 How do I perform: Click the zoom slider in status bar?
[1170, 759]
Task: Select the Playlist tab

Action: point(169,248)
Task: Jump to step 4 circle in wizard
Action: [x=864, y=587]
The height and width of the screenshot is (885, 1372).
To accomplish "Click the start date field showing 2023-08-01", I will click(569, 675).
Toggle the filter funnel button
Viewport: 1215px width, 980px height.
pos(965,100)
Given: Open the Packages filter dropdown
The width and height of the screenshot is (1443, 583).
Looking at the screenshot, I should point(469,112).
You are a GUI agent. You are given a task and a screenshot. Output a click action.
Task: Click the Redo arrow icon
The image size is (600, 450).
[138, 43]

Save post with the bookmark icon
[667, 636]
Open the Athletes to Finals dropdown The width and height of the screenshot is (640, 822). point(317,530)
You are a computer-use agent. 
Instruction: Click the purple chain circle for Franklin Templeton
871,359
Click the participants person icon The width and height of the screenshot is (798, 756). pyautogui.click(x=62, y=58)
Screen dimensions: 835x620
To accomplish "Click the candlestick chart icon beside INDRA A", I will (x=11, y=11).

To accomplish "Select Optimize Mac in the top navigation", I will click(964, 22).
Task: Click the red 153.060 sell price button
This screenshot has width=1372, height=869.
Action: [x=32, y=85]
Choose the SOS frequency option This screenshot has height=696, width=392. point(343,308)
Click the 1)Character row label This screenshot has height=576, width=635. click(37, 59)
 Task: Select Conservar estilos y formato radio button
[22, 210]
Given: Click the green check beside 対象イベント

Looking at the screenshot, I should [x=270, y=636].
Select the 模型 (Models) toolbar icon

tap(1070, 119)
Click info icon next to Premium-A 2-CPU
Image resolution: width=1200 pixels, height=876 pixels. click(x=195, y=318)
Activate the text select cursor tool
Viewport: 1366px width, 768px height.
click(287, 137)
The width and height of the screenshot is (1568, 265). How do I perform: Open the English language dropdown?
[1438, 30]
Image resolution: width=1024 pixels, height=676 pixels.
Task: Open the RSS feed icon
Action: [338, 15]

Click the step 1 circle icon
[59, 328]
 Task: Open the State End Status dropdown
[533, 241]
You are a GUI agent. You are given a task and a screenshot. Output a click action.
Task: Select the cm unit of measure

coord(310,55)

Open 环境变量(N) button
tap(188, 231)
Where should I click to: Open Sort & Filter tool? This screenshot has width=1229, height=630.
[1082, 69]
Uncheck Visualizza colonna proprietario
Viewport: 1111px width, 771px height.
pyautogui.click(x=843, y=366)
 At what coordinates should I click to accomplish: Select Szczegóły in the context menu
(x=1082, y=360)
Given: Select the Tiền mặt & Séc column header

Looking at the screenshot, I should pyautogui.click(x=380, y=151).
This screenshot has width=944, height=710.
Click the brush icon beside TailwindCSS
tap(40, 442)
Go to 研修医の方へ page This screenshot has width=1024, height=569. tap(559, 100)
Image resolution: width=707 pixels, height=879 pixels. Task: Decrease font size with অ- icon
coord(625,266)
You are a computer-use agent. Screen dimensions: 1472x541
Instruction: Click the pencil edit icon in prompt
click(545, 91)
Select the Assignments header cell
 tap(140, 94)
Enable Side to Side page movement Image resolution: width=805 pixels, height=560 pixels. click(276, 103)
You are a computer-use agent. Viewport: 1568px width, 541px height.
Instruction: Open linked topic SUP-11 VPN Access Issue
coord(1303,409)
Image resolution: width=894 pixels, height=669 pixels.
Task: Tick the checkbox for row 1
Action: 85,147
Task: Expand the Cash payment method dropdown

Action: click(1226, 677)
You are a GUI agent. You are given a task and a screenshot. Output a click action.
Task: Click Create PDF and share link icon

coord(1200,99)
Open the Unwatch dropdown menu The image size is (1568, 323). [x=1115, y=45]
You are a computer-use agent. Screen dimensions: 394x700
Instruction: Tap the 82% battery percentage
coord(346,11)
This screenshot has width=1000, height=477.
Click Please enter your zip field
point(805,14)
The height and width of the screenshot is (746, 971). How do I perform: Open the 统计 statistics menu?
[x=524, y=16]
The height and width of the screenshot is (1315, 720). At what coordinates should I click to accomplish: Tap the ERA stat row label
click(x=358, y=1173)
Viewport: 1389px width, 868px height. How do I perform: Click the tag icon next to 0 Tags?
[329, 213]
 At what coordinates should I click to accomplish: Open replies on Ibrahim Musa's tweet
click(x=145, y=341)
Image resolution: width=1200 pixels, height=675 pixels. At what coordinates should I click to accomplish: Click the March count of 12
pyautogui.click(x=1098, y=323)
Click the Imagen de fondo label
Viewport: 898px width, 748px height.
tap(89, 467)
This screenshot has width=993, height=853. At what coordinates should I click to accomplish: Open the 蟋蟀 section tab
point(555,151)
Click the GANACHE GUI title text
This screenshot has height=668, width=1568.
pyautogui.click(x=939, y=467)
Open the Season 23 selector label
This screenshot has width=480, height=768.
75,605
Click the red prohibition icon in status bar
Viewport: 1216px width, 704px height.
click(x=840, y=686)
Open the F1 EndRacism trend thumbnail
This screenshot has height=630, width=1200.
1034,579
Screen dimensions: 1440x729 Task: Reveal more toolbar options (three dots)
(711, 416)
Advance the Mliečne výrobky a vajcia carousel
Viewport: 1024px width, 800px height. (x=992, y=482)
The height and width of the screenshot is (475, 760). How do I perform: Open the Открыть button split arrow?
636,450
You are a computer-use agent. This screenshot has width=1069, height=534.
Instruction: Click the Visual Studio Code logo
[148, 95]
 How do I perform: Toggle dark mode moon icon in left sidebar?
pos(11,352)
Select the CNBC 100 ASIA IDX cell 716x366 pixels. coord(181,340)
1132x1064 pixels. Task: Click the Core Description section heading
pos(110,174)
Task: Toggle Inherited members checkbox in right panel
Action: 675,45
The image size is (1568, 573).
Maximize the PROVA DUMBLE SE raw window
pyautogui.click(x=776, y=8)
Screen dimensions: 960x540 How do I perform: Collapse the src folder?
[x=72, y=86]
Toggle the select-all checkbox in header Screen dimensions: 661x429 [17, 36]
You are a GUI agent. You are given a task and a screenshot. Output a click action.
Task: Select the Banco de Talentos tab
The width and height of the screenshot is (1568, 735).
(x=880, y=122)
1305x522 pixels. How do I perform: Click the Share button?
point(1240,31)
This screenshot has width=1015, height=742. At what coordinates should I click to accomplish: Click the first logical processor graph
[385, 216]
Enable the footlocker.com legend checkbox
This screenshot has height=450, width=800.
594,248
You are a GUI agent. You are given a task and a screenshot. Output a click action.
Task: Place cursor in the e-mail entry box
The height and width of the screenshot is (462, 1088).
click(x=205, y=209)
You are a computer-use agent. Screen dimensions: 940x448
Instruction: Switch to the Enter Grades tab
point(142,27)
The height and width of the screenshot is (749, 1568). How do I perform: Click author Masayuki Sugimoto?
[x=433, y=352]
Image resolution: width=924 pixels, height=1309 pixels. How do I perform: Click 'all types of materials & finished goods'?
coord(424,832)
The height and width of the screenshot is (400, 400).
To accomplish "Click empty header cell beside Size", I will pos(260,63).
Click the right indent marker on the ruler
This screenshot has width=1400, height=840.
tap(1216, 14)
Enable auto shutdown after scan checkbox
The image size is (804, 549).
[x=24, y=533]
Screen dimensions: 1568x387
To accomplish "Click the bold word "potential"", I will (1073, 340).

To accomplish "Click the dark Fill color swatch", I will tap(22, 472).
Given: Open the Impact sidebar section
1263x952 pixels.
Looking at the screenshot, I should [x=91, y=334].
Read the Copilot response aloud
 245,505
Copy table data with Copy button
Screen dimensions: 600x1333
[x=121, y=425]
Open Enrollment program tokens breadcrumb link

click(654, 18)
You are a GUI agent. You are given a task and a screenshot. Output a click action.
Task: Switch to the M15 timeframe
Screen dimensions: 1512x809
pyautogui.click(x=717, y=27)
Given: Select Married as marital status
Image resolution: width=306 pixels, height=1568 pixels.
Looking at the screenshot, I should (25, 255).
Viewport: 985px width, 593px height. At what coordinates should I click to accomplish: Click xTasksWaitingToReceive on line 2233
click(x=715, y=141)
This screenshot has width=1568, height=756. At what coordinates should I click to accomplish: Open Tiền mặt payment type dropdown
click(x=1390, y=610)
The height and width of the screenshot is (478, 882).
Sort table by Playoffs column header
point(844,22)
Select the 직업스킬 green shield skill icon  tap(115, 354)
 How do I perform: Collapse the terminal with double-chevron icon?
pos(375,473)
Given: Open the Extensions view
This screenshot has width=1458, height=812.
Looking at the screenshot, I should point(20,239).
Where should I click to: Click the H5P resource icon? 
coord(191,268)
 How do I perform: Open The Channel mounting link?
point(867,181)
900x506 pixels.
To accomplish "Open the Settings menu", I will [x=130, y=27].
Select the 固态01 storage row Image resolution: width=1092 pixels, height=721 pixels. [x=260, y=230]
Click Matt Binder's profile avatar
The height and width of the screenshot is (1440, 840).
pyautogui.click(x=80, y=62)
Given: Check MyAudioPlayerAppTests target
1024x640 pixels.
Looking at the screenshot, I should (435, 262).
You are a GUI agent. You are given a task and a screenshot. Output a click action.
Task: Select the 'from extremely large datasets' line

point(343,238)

* * *

Work request -
An exact copy of the lines above, from the one containing "At what coordinates should I click to accomplish: Select" through the one containing "This screenshot has width=944, height=710.", is the whole of the answer.

Written response -
 At what coordinates should I click to accomplish: Select Szczegóły in the context menu
(x=1082, y=360)
Given: Select the Tiền mặt & Séc column header

Looking at the screenshot, I should pyautogui.click(x=380, y=151).
This screenshot has width=944, height=710.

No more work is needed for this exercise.